-- Provided material start --

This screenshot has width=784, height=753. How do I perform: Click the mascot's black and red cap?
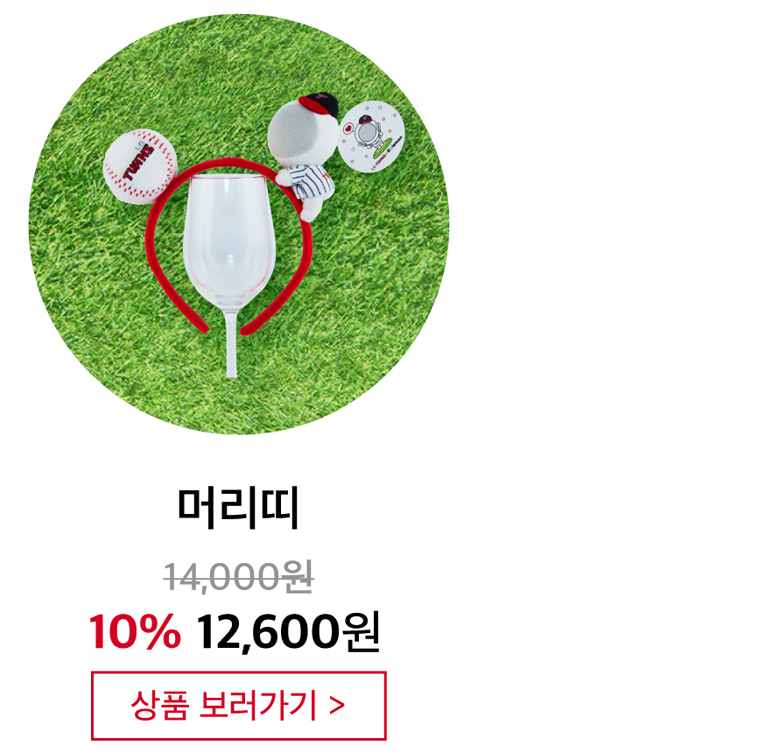[x=319, y=103]
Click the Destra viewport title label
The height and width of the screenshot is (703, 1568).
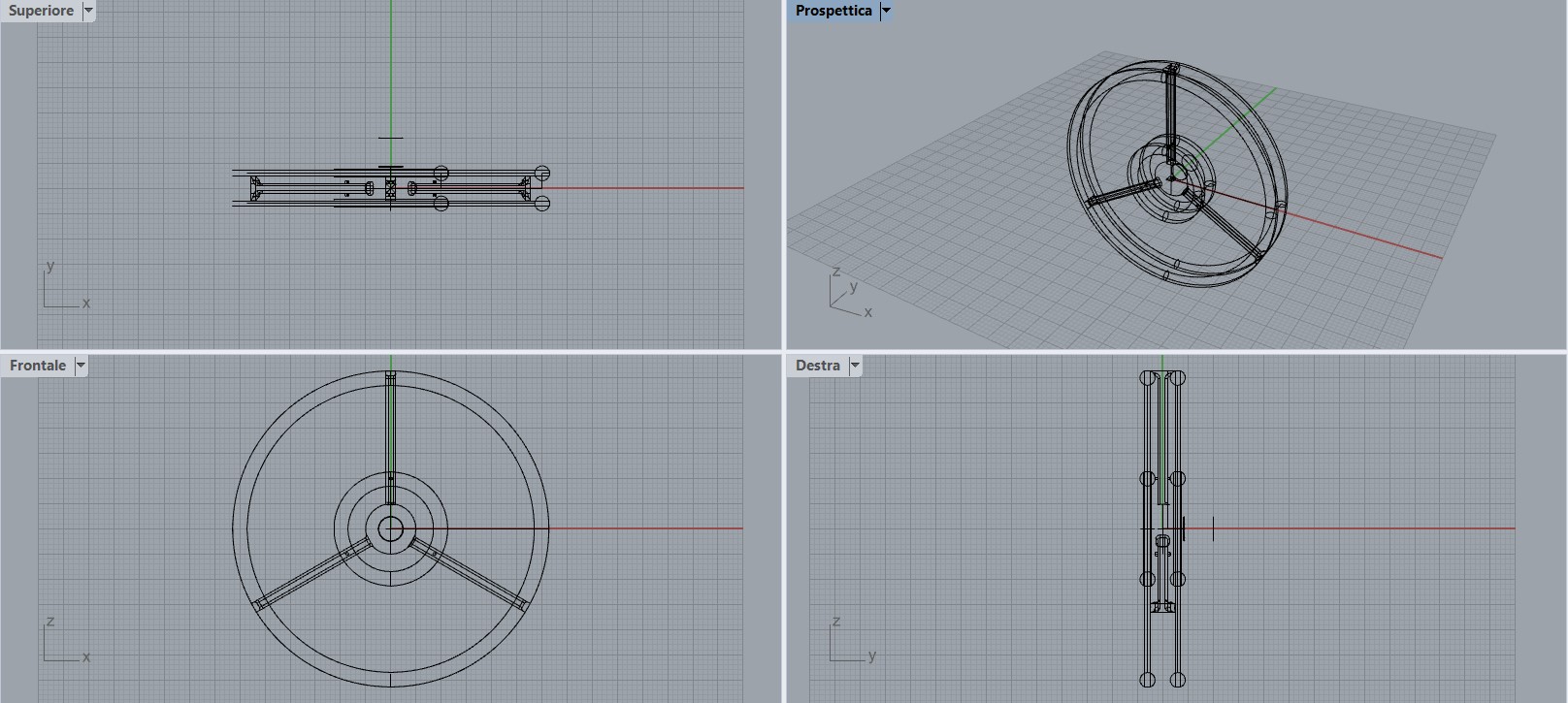(818, 366)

-- Provided material end --

Set exercise — From the material above, keep only the lines that contain the string "width". Treat uppercase and lowercase as different.

Solution for this exercise —
This screenshot has width=784, height=753. How do I perform: Click the mascot's black and red cap?
The height and width of the screenshot is (703, 1568).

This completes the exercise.